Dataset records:
= = = = = = =
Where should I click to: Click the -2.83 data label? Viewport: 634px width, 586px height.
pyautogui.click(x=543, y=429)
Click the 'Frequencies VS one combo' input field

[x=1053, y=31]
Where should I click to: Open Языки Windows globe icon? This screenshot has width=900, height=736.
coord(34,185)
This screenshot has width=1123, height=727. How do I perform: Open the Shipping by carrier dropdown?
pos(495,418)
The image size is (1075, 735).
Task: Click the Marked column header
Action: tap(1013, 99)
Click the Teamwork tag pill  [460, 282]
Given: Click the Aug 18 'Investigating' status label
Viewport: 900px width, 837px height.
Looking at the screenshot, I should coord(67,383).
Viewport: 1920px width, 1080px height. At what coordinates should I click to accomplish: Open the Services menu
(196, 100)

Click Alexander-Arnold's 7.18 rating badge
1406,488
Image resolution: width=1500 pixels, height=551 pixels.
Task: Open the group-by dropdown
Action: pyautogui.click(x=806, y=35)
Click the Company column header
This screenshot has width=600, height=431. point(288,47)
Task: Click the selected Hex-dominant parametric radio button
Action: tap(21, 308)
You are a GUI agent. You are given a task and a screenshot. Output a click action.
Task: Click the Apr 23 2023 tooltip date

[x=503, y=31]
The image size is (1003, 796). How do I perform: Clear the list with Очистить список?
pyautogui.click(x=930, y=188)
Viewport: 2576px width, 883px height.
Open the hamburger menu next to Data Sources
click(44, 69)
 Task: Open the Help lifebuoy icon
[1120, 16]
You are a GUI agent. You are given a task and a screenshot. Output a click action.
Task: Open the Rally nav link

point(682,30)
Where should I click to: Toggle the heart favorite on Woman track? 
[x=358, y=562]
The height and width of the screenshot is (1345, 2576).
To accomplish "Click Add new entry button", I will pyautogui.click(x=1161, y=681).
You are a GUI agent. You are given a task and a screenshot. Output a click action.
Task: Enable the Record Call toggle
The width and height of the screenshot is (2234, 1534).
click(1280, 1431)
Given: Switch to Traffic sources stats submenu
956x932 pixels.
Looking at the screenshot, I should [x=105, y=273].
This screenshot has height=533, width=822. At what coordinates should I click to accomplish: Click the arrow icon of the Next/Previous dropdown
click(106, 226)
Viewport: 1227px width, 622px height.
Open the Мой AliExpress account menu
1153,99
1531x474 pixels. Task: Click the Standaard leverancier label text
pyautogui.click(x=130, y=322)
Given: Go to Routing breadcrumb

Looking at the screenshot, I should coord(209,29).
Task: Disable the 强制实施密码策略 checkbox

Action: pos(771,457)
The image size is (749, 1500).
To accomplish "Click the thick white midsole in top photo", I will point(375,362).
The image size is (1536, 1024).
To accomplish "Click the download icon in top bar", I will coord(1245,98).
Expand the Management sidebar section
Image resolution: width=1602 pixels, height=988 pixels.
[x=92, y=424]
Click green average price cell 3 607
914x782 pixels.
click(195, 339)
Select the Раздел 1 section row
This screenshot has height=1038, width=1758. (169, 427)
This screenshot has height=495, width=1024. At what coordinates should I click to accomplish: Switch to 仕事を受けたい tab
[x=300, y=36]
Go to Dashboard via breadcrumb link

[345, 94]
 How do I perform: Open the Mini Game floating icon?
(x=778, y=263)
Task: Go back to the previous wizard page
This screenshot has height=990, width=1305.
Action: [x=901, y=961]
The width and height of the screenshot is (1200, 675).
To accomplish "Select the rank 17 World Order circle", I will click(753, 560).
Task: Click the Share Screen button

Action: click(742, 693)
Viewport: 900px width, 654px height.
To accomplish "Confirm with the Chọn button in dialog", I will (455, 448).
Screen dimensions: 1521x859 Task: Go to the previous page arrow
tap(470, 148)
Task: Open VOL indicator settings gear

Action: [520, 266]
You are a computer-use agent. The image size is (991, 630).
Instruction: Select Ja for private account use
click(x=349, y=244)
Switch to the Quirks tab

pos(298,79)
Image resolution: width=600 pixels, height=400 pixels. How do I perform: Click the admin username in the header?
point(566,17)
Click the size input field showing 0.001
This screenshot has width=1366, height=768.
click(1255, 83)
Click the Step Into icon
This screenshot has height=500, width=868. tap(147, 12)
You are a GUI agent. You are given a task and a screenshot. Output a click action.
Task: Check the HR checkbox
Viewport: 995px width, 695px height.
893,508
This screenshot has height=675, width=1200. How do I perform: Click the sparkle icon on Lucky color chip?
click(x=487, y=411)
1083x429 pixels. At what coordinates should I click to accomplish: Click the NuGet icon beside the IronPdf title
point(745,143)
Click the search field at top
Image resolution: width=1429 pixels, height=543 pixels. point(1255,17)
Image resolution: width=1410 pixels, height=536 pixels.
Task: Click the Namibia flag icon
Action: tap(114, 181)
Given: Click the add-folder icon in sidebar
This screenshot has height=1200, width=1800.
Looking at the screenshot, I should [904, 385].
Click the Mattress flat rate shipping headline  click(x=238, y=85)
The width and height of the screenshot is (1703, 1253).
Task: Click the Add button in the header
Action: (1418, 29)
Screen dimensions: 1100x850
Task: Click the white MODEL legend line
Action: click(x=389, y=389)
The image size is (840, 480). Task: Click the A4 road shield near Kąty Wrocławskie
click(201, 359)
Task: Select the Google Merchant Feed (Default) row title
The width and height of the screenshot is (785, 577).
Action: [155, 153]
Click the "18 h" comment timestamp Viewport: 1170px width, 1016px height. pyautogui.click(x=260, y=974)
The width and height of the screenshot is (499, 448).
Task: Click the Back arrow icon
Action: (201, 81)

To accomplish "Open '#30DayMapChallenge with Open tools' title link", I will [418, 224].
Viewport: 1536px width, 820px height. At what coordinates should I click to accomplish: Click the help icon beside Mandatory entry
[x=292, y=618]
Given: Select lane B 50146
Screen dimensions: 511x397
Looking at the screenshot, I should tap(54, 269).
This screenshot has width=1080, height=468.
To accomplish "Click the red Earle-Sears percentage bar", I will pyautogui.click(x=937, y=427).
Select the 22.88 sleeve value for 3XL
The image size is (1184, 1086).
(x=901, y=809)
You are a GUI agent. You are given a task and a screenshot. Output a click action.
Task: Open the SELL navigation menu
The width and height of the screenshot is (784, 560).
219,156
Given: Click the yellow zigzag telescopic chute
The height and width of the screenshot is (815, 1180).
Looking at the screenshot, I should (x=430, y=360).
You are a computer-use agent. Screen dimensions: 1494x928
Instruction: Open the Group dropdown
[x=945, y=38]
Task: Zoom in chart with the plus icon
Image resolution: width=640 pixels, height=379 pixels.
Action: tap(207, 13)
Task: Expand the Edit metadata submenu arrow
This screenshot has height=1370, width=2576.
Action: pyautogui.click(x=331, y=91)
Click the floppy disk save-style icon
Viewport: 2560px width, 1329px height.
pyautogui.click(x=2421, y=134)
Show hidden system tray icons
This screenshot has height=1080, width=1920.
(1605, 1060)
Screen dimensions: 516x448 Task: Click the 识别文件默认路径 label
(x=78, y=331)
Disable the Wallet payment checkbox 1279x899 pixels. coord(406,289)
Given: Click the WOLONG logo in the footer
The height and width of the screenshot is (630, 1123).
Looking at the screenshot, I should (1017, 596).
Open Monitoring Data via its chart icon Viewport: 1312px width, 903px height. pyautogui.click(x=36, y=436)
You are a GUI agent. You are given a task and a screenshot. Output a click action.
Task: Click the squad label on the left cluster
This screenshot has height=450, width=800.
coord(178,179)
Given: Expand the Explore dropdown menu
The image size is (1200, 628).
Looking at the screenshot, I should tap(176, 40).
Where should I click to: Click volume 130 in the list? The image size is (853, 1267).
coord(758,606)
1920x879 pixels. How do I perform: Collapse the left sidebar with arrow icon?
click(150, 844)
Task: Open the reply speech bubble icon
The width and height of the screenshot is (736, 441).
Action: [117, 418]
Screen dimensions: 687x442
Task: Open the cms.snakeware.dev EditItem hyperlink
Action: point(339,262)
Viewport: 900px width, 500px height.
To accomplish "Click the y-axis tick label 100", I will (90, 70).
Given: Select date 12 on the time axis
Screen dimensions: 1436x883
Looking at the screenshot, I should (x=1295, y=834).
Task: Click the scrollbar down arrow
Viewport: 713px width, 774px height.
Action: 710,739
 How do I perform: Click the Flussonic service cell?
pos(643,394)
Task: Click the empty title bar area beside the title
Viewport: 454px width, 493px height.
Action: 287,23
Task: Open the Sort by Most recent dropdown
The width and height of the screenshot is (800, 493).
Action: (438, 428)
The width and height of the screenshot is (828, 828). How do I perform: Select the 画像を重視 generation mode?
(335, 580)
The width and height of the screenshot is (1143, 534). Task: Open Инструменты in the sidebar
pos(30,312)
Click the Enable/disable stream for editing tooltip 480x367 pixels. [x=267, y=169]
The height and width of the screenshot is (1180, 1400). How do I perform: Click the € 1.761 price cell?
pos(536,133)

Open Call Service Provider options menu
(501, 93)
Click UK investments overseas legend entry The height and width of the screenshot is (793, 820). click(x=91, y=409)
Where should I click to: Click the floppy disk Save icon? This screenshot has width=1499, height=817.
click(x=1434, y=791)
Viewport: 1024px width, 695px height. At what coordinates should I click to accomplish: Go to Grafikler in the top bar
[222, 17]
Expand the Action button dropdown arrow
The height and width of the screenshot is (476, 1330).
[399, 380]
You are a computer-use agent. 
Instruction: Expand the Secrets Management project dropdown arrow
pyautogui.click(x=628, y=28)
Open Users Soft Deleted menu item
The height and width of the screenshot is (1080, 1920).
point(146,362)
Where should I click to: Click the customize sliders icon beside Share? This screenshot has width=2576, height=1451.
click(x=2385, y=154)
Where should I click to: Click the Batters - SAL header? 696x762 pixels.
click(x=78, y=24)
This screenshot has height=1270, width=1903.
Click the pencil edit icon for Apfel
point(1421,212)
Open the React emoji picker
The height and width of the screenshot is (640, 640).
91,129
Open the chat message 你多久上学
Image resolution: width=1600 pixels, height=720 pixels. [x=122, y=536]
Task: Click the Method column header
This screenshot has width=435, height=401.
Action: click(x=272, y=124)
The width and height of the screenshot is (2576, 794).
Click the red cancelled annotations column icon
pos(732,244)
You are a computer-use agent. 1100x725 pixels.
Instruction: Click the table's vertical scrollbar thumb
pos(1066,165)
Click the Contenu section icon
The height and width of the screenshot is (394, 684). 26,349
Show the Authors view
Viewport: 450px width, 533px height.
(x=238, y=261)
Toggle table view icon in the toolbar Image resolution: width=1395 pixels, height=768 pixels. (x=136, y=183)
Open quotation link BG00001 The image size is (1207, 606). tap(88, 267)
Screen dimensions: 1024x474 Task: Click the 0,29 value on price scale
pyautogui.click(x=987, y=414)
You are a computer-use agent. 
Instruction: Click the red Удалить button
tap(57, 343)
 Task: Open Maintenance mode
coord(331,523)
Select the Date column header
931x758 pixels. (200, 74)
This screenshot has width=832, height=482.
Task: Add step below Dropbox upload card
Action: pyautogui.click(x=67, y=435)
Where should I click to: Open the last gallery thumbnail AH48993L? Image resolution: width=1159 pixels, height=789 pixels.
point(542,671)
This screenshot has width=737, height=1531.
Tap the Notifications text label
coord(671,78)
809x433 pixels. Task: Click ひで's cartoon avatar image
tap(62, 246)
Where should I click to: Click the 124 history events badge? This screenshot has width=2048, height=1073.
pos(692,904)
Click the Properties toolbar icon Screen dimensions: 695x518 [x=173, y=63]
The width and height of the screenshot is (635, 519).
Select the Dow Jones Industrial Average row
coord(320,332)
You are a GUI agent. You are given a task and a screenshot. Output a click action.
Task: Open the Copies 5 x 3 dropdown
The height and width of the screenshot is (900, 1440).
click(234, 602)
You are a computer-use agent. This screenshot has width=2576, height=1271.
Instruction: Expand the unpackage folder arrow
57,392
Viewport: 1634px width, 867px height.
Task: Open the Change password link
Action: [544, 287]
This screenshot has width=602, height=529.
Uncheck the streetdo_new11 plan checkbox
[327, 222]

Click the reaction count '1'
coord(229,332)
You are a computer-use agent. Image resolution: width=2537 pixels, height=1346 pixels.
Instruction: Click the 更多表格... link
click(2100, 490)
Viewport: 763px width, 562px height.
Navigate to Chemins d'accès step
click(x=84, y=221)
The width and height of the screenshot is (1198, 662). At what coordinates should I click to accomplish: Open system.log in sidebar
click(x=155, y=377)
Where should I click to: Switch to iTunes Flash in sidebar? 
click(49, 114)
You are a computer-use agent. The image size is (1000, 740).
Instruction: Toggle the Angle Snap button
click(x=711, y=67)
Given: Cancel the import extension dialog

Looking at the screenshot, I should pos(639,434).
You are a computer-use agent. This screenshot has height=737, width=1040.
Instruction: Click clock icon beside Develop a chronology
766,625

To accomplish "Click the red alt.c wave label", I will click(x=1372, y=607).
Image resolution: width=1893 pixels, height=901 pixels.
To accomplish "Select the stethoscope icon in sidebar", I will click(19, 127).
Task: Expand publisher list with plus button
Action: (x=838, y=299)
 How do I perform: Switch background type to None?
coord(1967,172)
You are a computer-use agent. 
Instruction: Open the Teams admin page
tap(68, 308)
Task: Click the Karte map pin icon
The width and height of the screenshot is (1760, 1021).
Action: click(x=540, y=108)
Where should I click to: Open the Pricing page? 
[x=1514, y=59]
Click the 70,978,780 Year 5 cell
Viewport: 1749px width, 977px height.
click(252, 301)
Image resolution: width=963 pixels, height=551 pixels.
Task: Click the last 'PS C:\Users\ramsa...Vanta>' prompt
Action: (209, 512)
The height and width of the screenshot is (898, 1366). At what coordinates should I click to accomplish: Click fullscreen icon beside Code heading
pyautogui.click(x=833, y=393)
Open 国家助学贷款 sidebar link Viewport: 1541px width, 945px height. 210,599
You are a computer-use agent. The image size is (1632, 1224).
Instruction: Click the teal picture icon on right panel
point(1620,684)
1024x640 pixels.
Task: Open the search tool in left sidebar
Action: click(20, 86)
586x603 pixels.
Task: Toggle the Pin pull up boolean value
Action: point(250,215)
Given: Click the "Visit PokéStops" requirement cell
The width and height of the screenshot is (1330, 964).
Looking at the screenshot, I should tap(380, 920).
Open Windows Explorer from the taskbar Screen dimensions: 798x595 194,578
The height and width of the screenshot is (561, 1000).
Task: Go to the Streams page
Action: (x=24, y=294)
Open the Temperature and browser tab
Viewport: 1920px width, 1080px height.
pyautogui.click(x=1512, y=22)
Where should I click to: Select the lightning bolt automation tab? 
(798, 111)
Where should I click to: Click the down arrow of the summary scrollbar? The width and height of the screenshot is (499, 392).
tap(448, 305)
= = = = = = =
Rewrite the entries from the start through the line containing "Looking at the screenshot, I should [x=105, y=273].", substituting "Display" for every "Viewport" and leaving all else unchanged.

Written answer >>
Where should I click to: Click the -2.83 data label? Display: 634px width, 586px height.
pyautogui.click(x=543, y=429)
Click the 'Frequencies VS one combo' input field

[x=1053, y=31]
Where should I click to: Open Языки Windows globe icon? This screenshot has width=900, height=736.
coord(34,185)
This screenshot has width=1123, height=727. How do I perform: Open the Shipping by carrier dropdown?
pos(495,418)
The image size is (1075, 735).
Task: Click the Marked column header
Action: tap(1013, 99)
Click the Teamwork tag pill  [460, 282]
Given: Click the Aug 18 'Investigating' status label
Display: 900px width, 837px height.
Looking at the screenshot, I should coord(67,383).
Display: 1920px width, 1080px height. At what coordinates should I click to accomplish: Open the Services menu
(196, 100)

Click Alexander-Arnold's 7.18 rating badge
1406,488
Image resolution: width=1500 pixels, height=551 pixels.
Task: Open the group-by dropdown
Action: pyautogui.click(x=806, y=35)
Click the Company column header
This screenshot has width=600, height=431. point(288,47)
Task: Click the selected Hex-dominant parametric radio button
Action: tap(21, 308)
You are a GUI agent. You are given a task and a screenshot. Output a click action.
Task: Click the Apr 23 2023 tooltip date

[x=503, y=31]
The image size is (1003, 796). How do I perform: Clear the list with Очистить список?
pyautogui.click(x=930, y=188)
Display: 2576px width, 883px height.
Open the hamburger menu next to Data Sources
click(44, 69)
 Task: Open the Help lifebuoy icon
[1120, 16]
You are a GUI agent. You are given a task and a screenshot. Output a click action.
Task: Open the Rally nav link

point(682,30)
Where should I click to: Toggle the heart favorite on Woman track? 
[x=358, y=562]
The height and width of the screenshot is (1345, 2576).
To accomplish "Click Add new entry button", I will pyautogui.click(x=1161, y=681).
You are a GUI agent. You are given a task and a screenshot. Output a click action.
Task: Enable the Record Call toggle
The width and height of the screenshot is (2234, 1534).
click(1280, 1431)
Given: Switch to Traffic sources stats submenu
956x932 pixels.
Looking at the screenshot, I should [x=105, y=273].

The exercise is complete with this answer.